01:56 Publié dans Cinéma | Lien permanent | Commentaires (0) | Tags : cinéma, cinema, film, films

vendredi, 14 juillet 2017

Les Hommes du feu

   Ces hommes sont aussi... des femmes. On en voit au moins deux qui ont embrassé la carrière : l'héroïne Bénédicte (incarnée par Emilie Dequenne) et une seconde, travaillant dans une autre caserne, mais qui a épousé le beau gosse Martial, un des nouveaux collègues de "Béné". Les autres femmes de l'histoire sont des épouses trompées, d'anciennes compagnes ou des coups d'un soir. (On aperçoit aussi l'épouse d'un accidenté, une suicidée et une femme battue... pas très positif tout ça.)

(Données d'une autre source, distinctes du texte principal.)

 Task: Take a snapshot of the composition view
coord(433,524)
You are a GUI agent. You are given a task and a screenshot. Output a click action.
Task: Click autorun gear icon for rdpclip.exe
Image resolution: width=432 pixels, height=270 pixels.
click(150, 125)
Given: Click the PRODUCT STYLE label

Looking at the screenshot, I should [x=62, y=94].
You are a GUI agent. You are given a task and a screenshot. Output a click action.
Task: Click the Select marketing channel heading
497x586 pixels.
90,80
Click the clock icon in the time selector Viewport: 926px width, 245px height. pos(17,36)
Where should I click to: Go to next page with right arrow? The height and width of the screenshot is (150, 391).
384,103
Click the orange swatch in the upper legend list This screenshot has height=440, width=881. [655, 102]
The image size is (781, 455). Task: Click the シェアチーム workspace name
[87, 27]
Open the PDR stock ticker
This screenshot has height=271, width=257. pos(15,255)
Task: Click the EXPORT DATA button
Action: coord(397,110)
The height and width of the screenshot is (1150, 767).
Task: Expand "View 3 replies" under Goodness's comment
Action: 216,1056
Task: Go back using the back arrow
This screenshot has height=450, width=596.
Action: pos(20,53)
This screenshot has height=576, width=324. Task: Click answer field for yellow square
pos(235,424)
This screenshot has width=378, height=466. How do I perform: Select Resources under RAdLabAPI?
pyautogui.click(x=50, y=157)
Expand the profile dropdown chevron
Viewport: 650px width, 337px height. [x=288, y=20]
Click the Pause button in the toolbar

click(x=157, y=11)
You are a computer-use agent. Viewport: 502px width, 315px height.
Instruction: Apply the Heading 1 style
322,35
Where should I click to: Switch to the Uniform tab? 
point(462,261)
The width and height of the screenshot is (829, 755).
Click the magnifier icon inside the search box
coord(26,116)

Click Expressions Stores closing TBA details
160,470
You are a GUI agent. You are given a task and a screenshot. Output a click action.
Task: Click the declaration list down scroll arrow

   De la filmographie de Pierre Jolivet, je ne connais que Ma Petite Entreprise et Jamais de la vie. Que du bon, donc. Là, je dois avouer que j'ai été un peu déçu. Concernant l'intégration de la nouvelle adjudant-chef, on a droit à tous les passages obligés, du mini-bizutage aux réflexions misogynes, en passant par l'erreur professionnelle et la vie personnelle qui déguste.

   C'est lié à l'aspect documentaire du film, qui veut visiblement rendre hommage aux "soldats du feu". C'est tout à fait louable, mais cela a conduit Pierre Jolivet à limer les aspérités de son récit : le bizutage est vraiment très très gentil, la misogynie est concentrée sur un personnage (qui évolue, bien entendu), le dégoût ressenti face aux agressions des "racailles de banlieue" est certes évoqué, mais très rapidement. De plus, j'ai trouvé que le personnage interprété par Emilie Dequenne manquait un peu de pêche. (Elle était meilleure dans Par accident et Chez nous.)

   A trop vouloir en dire, Jolivet n'a pas suffisamment approfondi son histoire. A part aller chercher un chat sur un toit, on voit les pompiers à peu près tout faire dans cette heure et demie. (Et encore : le sauvetage du chat nous est raconté au cours d'une scène festive.) Par contre, l'histoire du pyromane est assez mal traitée. Elle donne toutefois naissance à une très belle scène, entre Roschdy Zem (quasi irréprochable) et un adolescent mal dans sa peau. C'est bien mené, porteur de sens, mais cela conduit à amputer la dramaturgie du film.

   Du coup, même si c'est du travail bien fait, je suis resté un peu sur ma faim.

jeudi, 13 juillet 2017

Hirune Hime - Rêves éveillés

   Cette animation japonaise a l'ambition de mêler plusieurs thématiques fortes. Il y est question d'innovations technologiques, des futurs jeux olympiques de Tokyo, d'un drame familial et de la vie quotidienne dans une petite ville de province japonaise, le tout sur fond de polar.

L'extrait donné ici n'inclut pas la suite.